Rosa Luxemburg’u hatırlayabilirsiniz, meselâ. Böylesine kahraman, akıllı ve güzel bir kadın var tarihimizde. Acaba ne demiş, ne yapmış, bilir miyiz? Antonio Gramsci neler karalamış o defterlerine, sizi hiç ilgilendiriyor mu?

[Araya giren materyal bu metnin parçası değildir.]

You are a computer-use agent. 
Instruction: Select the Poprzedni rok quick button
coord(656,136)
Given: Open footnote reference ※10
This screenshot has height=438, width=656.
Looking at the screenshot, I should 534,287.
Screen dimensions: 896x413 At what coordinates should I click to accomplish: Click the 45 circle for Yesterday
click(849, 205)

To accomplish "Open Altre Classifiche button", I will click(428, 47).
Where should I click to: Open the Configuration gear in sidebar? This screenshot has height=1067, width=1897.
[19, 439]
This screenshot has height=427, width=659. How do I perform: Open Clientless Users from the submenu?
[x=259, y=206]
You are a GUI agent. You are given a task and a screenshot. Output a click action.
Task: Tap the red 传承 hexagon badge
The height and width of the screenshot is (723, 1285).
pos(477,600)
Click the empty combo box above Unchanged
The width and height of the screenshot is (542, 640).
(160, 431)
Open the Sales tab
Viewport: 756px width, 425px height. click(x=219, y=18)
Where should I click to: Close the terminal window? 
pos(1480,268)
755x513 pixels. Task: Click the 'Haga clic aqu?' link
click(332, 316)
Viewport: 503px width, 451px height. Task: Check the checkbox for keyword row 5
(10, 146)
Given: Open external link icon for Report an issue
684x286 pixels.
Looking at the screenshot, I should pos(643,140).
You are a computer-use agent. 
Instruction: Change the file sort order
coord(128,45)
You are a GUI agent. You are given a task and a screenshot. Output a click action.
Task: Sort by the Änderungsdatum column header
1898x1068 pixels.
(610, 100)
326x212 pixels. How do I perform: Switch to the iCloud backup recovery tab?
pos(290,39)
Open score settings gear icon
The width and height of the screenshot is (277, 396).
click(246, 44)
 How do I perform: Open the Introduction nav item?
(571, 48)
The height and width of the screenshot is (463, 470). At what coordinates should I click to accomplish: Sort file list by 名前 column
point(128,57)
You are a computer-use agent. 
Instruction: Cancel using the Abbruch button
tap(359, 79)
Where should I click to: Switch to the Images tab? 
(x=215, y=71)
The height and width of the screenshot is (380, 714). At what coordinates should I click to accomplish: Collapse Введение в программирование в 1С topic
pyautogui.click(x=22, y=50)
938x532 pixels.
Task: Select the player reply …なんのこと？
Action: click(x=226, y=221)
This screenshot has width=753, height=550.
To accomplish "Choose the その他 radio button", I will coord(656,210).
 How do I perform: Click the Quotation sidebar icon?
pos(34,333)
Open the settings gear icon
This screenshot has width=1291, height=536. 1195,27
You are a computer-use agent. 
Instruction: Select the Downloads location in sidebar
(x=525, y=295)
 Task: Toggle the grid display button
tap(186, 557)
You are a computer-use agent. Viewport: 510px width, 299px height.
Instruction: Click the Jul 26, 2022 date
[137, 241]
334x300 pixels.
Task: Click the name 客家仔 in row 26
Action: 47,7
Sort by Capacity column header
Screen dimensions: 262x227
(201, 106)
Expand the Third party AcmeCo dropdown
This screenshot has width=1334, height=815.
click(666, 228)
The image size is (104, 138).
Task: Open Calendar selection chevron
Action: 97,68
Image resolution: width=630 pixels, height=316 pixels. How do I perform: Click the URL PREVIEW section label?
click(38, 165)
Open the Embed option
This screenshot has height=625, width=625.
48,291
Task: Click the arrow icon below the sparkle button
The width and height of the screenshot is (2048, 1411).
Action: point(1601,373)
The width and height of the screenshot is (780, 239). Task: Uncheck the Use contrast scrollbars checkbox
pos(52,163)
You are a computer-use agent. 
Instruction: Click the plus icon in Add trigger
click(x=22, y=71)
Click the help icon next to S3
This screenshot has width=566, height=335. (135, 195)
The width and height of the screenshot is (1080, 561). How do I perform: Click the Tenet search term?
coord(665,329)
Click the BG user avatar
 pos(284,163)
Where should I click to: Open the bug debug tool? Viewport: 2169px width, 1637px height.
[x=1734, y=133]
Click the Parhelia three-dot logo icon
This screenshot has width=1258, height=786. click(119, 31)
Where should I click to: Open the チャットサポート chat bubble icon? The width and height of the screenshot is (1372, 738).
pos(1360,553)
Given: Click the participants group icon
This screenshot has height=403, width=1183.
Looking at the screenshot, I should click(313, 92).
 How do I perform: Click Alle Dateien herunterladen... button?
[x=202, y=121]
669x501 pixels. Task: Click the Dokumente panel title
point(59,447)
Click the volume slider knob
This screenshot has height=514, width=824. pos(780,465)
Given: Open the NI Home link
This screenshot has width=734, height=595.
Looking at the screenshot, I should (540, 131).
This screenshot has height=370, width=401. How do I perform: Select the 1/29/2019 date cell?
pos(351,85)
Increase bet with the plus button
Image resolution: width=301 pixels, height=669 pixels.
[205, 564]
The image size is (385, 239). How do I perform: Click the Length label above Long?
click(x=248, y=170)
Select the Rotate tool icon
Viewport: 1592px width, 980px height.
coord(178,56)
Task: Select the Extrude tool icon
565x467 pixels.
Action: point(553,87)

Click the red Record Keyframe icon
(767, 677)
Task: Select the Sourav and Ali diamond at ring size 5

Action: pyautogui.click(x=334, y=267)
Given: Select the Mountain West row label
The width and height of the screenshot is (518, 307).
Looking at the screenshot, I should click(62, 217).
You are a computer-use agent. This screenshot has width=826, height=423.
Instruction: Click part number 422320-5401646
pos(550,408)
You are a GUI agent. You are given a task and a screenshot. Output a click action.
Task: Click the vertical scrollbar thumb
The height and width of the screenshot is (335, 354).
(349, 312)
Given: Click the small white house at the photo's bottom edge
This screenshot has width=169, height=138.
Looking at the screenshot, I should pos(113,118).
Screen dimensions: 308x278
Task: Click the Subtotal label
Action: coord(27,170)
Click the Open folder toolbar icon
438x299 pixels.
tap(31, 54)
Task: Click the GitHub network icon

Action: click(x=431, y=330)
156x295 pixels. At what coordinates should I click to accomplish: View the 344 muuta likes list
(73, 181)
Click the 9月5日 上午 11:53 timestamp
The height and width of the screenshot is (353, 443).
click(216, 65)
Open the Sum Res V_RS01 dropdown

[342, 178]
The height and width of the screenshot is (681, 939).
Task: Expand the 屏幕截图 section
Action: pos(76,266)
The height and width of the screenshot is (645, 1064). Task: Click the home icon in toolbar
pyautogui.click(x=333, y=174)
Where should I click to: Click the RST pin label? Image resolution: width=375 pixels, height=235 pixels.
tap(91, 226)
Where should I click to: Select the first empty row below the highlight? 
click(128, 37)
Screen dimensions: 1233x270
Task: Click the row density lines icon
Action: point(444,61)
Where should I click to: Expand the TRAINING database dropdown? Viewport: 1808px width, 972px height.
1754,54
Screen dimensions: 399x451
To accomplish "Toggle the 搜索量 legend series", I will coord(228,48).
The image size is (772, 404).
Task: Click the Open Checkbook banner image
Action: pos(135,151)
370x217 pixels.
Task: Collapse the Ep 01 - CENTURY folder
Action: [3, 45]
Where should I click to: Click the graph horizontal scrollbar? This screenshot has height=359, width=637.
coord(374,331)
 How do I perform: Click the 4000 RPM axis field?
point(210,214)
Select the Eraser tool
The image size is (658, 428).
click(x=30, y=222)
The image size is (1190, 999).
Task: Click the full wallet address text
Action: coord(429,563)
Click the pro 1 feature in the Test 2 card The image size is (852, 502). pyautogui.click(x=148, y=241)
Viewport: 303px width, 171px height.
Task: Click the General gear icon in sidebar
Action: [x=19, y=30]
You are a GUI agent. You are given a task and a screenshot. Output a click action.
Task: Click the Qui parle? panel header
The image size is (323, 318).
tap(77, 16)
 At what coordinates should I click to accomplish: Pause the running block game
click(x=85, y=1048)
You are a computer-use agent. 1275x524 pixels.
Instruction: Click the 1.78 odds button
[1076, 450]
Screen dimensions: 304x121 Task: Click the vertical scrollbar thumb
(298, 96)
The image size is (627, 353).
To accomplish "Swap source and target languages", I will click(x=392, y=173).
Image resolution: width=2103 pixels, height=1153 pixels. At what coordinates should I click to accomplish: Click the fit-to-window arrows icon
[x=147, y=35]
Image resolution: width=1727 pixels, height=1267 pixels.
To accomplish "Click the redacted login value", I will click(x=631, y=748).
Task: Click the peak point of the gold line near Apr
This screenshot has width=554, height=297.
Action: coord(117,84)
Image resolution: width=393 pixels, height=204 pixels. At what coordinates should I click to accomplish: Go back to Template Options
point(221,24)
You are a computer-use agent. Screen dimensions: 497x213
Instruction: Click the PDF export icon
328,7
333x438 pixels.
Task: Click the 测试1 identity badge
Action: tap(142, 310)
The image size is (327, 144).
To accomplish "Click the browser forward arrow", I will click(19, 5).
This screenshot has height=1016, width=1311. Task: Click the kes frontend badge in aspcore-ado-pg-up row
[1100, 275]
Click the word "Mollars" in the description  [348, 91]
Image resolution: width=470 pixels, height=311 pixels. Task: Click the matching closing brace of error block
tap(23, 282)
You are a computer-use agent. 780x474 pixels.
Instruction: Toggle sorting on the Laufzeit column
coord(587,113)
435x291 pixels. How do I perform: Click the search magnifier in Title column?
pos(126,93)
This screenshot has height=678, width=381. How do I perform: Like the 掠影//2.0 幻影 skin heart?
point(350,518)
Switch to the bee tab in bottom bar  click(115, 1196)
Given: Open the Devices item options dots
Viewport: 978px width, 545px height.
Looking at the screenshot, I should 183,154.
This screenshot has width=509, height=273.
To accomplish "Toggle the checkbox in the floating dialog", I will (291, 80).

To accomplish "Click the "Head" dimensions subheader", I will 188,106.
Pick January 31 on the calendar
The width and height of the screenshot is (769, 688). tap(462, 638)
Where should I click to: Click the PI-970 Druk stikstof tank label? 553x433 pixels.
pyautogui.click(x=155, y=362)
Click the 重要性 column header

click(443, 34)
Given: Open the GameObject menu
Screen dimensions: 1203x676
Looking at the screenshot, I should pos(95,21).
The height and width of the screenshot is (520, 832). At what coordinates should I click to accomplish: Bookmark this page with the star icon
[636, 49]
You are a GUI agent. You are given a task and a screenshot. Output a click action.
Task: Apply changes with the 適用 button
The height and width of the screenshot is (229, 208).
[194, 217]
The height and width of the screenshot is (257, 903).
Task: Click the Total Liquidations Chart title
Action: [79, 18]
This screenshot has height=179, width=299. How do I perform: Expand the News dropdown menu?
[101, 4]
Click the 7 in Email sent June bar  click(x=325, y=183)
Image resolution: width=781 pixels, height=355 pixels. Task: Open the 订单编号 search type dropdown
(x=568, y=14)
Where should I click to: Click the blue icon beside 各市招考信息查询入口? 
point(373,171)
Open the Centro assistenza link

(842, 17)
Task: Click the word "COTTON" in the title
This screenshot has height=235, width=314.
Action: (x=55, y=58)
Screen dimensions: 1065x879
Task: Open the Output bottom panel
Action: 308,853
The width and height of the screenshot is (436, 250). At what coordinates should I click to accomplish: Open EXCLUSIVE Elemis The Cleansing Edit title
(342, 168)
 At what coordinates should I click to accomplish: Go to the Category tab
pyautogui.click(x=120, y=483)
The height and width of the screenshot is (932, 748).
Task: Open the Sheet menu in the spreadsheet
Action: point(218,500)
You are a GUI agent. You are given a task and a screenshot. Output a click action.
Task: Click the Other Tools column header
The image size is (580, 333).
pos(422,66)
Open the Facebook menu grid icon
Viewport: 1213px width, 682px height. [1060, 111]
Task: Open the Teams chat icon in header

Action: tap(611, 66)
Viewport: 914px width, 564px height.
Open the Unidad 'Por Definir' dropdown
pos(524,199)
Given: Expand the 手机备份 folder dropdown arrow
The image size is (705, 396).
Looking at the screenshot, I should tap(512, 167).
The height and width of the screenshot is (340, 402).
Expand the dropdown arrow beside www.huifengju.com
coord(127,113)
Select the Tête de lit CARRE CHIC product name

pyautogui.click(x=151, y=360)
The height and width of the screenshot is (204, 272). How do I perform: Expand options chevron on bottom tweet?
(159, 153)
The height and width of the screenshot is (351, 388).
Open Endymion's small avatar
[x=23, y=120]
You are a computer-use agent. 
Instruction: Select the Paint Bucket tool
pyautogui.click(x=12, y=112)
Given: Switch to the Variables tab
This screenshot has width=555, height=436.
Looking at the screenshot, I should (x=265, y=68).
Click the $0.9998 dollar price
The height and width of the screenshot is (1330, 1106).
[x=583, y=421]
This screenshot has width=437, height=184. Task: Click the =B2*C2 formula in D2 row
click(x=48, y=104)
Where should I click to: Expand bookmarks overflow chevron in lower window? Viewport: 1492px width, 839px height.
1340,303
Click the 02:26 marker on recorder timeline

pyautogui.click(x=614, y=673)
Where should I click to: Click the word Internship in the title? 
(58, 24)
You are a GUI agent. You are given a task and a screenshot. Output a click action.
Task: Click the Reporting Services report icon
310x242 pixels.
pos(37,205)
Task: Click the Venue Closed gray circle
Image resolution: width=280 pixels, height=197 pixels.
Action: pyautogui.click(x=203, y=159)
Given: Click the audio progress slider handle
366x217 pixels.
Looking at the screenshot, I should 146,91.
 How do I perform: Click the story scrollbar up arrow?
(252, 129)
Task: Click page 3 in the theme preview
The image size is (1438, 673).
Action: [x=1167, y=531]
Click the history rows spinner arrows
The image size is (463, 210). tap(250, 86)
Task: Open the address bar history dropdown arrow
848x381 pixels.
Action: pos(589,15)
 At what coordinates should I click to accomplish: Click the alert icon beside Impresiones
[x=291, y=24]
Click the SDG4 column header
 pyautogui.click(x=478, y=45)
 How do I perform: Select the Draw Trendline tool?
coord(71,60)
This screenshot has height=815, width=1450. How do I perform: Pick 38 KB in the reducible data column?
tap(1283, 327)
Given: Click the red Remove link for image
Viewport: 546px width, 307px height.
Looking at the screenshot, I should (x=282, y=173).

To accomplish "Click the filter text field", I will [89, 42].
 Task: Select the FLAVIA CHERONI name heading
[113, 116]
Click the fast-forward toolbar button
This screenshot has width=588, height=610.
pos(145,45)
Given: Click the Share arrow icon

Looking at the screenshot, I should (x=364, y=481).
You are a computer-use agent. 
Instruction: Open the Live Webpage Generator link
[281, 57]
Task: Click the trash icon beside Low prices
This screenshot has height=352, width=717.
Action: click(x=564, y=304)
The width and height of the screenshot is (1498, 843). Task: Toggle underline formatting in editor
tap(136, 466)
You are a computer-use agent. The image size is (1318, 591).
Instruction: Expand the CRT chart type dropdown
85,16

Ama doğru. Bunlar kitap. Size lâzım değil. Bizim gibi cahiller için. Siz hâlâ “önce ithal ikâmeci ekonomi vardı, sonra emperyalizm gelip şey yaptı” falan diye konuşan ağabeylerinize kulak verirsiniz, yeter. Böylece taş atıp kolunuz yorulmadan en sıkı sosyalist olursunuz. Memleketin aslî sorunu olan derin devlet diktatörlüğü rejiminin değişmesine yolaçabilecek gelişmeler yaşanırken, siz, otokrasi, burjuvazi ve Çarlık ordusu subaylarıyla birlikte “sol” kampı oluşturun. Bu halinizle, değil devrimci, “demokrat arkadaş” bile olamazsınız.

Ben Humeyni ile aynı safta Şah rejimine karşı savaşır, sonra da iktidar mücadelesini kaybedip öldürülürdüm. Kabul. Siz ne yapardınız? Şah’ın ordusu kefen giymiş yürüyen on binlerce insana ateş açarken “yesinler birbirlerini” derdiniz, onu biliyoruz. Sonra?